▶ **What this exercise asks**:
(1) Answer these questions from the passage on the Wildcats' baseball and softball coaches, one per line.
(a) Whom did Jason Beverlin replace as head baseball coach?
(b) In which years was Melendez voted MEAC Coach of the year?
(c) Who is the head coach of the Lady Wildcats softball team?
(2) In the passage on the Wildcats' baseball and softball coaches, copy out the part starting with "Under Melendez, the" and going on through "Wildcats softball team.", substituting "league" for "MEAC" each time it occurs.
(3) Continue the passage on the Wildcats' baseball and softball coaches from its final sentence.

▶ **Exercise passage**:
Athletic Director Lynn W. Thompson announced on July 26, 2011 that Jason Beverlin, the pitching coach at Tennessee for the past two seasons, would become the Wildcats' new head baseball coach. Beverlin replaced Mervyl Melendez.

Under Melendez, the baseball team had achieved success, including five consecutive MEAC championships from 2000–2004, and six more from 2006–2011.

In 2006, one of his players was credited with Player of the Year, Rookie of the Year, and Pitcher of the Year accolades. Melendez was voted MEAC Coach of the year 2000 and 2001. The Wildcats under Melendez have made regional appearances in every year from 2000–2004 and 2006–2011. Bethune–Cookman also claimed tournament championships in 1997 and 1999 under coach Richard Skeel and in 2012 in Beverlin's first season.

==Softball==
Laura Watten is the head coach for the Lady Wildcats softball team.

▶ **Given data**:
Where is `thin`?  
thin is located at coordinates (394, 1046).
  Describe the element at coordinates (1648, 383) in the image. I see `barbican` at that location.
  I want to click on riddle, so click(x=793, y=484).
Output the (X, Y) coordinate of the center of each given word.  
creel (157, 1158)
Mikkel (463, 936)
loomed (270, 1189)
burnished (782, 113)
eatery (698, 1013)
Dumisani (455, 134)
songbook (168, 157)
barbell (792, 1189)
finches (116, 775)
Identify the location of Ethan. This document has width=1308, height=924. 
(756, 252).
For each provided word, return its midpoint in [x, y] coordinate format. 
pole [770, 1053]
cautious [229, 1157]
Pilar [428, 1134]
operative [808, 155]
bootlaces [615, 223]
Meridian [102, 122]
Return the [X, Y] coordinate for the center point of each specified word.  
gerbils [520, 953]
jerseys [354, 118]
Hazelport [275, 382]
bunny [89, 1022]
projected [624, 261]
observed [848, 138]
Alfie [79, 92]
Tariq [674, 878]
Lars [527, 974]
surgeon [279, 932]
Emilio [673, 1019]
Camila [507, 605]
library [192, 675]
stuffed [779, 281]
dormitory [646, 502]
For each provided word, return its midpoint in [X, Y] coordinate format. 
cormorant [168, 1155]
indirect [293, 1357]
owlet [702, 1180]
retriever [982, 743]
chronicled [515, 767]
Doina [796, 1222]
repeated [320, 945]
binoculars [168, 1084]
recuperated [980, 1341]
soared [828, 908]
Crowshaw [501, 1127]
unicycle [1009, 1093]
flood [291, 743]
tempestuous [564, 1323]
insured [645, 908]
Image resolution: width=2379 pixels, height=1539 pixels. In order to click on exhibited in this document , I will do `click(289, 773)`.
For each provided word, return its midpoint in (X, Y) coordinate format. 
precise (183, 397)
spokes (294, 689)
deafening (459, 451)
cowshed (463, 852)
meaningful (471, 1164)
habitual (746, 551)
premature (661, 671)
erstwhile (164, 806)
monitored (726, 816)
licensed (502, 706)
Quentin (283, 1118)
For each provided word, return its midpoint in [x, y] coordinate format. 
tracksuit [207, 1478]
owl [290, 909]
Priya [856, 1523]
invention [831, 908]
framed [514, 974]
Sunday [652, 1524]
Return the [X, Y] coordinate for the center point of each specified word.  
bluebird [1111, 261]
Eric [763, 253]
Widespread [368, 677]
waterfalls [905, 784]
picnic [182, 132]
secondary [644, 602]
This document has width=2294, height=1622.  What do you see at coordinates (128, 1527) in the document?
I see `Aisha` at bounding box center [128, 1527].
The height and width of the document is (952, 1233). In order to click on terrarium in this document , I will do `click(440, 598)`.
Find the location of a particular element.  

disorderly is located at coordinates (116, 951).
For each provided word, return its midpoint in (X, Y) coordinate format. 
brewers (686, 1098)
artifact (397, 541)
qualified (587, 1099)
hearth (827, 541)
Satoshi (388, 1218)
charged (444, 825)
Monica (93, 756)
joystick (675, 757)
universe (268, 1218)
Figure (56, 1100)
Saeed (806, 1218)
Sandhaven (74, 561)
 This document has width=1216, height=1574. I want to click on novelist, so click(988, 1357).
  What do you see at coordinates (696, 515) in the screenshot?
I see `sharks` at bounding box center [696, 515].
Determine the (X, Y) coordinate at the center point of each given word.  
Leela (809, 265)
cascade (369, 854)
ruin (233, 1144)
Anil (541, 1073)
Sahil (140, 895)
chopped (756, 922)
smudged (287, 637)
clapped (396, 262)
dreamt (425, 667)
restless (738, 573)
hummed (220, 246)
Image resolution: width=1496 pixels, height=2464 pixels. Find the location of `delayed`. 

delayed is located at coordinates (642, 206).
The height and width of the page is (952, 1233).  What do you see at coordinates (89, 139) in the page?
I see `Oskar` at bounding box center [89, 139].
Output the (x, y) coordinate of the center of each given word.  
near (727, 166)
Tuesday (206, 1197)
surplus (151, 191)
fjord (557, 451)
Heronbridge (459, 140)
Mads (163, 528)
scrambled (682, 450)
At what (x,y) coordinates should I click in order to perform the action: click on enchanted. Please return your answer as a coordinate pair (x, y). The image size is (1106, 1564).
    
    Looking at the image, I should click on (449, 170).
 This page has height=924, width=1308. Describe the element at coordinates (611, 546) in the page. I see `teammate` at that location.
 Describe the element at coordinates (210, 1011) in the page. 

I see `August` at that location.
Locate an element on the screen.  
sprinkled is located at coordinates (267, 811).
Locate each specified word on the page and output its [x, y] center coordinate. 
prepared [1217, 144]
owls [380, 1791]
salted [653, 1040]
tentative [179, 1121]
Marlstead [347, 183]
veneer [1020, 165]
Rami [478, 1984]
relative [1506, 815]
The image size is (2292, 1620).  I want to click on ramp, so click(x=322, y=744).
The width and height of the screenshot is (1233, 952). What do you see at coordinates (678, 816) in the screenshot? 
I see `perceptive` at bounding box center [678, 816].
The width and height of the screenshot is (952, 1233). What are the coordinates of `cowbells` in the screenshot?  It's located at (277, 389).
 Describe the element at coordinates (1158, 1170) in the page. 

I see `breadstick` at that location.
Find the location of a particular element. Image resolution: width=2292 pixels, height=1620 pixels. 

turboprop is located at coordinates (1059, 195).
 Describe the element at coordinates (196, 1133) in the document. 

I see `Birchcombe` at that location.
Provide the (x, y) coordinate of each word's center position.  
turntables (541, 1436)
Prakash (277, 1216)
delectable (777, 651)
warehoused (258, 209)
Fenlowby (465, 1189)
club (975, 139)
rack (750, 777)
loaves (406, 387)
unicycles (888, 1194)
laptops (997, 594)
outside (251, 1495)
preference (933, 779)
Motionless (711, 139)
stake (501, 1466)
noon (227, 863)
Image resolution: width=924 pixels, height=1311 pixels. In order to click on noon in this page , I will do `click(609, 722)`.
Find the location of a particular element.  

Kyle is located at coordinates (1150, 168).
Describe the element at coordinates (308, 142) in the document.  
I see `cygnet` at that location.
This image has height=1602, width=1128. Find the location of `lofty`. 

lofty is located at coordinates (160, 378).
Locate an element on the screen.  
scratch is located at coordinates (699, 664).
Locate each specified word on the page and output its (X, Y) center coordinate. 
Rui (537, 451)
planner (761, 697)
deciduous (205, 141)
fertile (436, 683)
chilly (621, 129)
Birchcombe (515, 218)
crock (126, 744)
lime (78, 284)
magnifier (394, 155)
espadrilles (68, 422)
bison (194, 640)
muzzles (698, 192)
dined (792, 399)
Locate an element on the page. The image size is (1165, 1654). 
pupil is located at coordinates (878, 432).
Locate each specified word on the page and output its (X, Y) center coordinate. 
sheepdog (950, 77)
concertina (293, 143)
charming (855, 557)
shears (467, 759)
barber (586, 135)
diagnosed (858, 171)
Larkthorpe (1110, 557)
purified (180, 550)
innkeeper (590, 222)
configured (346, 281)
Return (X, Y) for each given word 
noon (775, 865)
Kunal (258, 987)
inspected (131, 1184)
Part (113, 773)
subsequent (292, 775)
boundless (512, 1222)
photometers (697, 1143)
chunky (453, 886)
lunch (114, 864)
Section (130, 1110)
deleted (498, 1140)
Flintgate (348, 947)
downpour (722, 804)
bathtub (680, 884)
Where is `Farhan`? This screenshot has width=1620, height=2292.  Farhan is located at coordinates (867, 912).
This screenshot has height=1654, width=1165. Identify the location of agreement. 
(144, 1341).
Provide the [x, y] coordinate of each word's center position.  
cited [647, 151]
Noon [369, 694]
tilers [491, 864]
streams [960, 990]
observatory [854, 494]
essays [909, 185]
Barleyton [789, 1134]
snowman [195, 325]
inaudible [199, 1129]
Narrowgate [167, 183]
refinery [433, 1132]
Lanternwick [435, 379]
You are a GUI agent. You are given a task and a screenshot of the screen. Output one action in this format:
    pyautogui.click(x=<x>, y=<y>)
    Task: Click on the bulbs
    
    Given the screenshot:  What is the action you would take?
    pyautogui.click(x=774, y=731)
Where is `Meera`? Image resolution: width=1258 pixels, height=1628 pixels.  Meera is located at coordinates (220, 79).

▶ **Per-task outputs**:
(1)
(a) Mervyl Melendez
(b) 2000 and 2001
(c) Laura Watten

(2)
Under Melendez, the baseball team had achieved success, including five consecutive league championships from 2000–2004, and six more from 2006–2011.

In 2006, one of his players was credited with Player of the Year, Rookie of the Year, and Pitcher of the Year accolades. Melendez was voted league Coach of the year 2000 and 2001. The Wildcats under Melendez have made regional appearances in every year from 2000–2004 and 2006–2011. Bethune–Cookman also claimed tournament championships in 1997 and 1999 under coach Richard Skeel and in 2012 in Beverlin's first season.

==Softball==
Laura Watten is the head coach for the Lady Wildcats softball team.

(3)
B-CU made a notable run to the Super Regionals of the 2005 NCAA Softball Tournament. The Wildcats finished with a 42-15 regular season record and though they were eliminated in the MEAC tournament, they advanced to the national tournament as an at-large team and became the first HBCU to earn a national at-large bid in any sport. B-CU then swept through the Gainesville Regional, winning three straight games and never trailing, to advance to the Super Regional. The Wildcats pushed Texas on its home field into the ninth inning in the first game of the Austin Super Regional, but Texas won 1-0 and then 6-1 in the next game to advance to the Women's College World Series.

==Golf==
The men's and women's Wildcat golf teams are coached by Lortiz Clark (head coach) and Jack McClairen (assistant coach). The teams use Indigo Lakes Golf Club and LPGA International as their home fields during competitions.